On Friday night I saw a documentary about ‘soul’ music. It was late, on BBC4, but was so brilliant that Mel stayed awake. It showed how the transition from ‘gospel’ to ‘soul’ was the simplest thing ever. It was just taking the line “oooh, how I love my God like no other” and swapping the ‘God’ for ‘baby’. Job done, gospel’s consigned to the church, where it belongs, soul music is here. All thanks to Ray Charles. Who was the first to do such a thing in public. Then Otis Reading who actually had a ‘mixed race band’. Which in the late 50s, early 60s world of ‘segregation’ in America was radical. And I don’t use the word in hyperbole but in a true, politically rebellious, danger to your life, way. These early soulsters were all from the South, where even after the Bill of Rights was passed, those good old boys chose to retain segregation in schools, on buses, restaurants and most definitely relationships.

Then Berry Gordy opened up ‘Hitsville’ in Detroit and Motown was born. But this program differentiated between proper ‘soul’ music and the ‘pop’ which was produced by the Motown machine.

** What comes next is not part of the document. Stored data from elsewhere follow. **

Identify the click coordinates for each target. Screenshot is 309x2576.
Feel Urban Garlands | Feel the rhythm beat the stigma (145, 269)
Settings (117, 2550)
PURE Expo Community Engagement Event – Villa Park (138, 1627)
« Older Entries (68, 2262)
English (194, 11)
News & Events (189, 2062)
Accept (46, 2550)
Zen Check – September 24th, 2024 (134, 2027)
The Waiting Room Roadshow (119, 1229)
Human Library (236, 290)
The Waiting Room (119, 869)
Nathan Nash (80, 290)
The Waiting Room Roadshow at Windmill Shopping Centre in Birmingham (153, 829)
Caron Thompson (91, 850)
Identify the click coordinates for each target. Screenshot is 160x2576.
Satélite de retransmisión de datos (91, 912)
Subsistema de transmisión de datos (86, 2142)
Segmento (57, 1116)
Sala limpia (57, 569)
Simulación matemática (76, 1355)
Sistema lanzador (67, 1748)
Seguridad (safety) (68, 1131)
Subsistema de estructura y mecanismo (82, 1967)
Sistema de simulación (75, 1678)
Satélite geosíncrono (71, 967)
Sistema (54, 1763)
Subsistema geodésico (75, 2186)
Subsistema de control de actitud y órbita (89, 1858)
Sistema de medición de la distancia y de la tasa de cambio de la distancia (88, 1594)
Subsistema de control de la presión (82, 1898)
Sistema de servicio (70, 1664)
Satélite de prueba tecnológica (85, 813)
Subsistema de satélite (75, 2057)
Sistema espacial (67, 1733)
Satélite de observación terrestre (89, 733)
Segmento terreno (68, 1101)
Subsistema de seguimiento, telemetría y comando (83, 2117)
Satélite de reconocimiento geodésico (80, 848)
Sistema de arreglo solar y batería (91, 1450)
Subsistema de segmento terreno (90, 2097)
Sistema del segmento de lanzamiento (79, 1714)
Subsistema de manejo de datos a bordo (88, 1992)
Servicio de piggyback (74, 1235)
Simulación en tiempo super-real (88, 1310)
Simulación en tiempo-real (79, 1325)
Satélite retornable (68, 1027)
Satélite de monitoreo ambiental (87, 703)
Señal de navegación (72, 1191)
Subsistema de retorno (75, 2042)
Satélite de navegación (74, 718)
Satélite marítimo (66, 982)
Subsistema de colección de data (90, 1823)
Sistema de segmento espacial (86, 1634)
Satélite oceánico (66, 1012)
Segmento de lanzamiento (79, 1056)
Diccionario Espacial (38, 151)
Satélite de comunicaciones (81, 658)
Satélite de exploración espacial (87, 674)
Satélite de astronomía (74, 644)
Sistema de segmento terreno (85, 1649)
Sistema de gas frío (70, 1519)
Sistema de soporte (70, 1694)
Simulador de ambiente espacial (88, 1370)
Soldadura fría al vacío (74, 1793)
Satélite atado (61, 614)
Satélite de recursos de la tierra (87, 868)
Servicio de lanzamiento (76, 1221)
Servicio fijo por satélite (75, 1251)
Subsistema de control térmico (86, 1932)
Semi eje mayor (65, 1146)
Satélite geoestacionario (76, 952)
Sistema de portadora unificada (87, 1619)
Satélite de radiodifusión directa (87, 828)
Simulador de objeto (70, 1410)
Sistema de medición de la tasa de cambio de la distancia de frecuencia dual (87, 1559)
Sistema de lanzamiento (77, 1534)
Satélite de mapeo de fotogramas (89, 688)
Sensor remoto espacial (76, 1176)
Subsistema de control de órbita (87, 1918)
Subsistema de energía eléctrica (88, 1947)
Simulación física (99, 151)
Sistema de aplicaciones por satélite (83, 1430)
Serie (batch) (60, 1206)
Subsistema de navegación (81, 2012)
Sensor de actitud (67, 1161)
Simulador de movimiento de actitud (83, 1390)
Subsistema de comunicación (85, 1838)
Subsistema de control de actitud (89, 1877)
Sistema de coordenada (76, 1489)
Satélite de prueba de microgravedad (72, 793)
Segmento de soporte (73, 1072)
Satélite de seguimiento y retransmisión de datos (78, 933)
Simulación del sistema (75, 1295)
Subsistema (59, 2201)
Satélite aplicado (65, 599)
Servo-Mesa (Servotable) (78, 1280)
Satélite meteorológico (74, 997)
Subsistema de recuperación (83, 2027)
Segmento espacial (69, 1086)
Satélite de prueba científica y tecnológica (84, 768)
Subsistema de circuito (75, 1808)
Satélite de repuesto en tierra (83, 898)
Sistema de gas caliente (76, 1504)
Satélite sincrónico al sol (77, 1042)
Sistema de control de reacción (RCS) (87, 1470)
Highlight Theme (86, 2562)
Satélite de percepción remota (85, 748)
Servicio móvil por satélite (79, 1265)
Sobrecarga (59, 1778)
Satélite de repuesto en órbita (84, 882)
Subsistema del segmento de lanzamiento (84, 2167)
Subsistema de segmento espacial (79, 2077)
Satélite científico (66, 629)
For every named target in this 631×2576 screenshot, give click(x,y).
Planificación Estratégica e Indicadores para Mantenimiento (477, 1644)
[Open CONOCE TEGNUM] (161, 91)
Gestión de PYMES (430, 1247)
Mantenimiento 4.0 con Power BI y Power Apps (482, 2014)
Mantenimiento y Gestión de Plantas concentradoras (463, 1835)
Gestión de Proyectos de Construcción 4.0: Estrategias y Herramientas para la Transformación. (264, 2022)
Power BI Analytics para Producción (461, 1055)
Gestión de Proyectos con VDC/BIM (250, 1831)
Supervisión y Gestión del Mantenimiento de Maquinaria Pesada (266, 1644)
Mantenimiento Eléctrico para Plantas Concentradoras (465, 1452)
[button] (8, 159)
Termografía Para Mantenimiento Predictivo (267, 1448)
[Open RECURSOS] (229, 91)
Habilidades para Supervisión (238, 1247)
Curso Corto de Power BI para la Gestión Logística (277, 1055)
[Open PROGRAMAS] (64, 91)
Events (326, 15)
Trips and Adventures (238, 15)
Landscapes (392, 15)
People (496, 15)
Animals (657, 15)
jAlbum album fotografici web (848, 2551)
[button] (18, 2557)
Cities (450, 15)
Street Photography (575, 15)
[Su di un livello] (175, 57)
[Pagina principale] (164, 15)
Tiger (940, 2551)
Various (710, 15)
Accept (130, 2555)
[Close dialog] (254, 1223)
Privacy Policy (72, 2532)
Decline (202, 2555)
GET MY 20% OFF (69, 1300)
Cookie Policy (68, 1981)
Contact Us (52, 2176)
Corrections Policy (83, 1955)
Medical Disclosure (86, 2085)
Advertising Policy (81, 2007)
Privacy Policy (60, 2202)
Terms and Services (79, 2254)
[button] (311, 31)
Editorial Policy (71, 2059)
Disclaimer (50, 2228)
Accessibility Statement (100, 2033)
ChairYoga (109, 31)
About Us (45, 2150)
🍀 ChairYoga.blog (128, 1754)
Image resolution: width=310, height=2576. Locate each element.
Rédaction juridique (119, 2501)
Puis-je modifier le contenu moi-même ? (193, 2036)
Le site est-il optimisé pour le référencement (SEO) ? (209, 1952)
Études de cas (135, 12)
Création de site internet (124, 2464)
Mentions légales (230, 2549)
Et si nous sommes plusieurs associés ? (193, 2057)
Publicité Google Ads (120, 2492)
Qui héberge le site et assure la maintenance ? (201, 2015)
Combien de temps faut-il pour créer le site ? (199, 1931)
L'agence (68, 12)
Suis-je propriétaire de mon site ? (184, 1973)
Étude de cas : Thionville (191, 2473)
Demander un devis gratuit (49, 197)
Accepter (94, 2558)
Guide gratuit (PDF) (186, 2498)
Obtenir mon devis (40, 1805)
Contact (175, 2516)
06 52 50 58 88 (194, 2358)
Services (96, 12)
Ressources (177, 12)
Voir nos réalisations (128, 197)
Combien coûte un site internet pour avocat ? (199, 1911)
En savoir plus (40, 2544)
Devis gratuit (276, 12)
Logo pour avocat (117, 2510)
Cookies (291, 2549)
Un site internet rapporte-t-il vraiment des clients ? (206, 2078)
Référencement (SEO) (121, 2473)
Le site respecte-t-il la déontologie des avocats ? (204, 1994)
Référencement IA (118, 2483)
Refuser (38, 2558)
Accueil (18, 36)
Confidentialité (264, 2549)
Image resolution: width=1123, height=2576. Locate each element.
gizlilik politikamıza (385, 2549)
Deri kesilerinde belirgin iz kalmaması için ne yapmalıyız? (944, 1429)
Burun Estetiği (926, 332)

I’ve just spent an hour with Alexa and Stevie Wonder. It was a wonderful time. Stevie was a soul singer/writer, who drifted across to pop to make money and back to soul because it was his passion. And in the 70s he was simply the master of music.

By the mid 70s soul had evolved to ‘funk’ and then Studio 54 got involved and introduced drugs into the mix. And for dance lovers, ‘funk’ music was a game changer. I used to go to a club called Countdown in the West End because they only played imported funk music. Funky Nassau. Soul Makossa. Alexa wasn’t around then, she was just known as ‘Peking’. So to hear these you had to find a shop which imported records.

What does ‘funky’ mean? In my trip with Alexa this morning we drifted to Stevie Wonder’s ‘Maybe you baby’. That will show you. Or the Commodores ‘Brick House’. Even Grace Jones anthemic ‘Pull up to your bumper’. A sound which is raw and dirty.

Go listen to them now. It’s the antidote to ‘the end of British politics as we know it’ which is becoming more boring, repetitive and stupid with each passing ‘endorsement’ of another Tory tosser.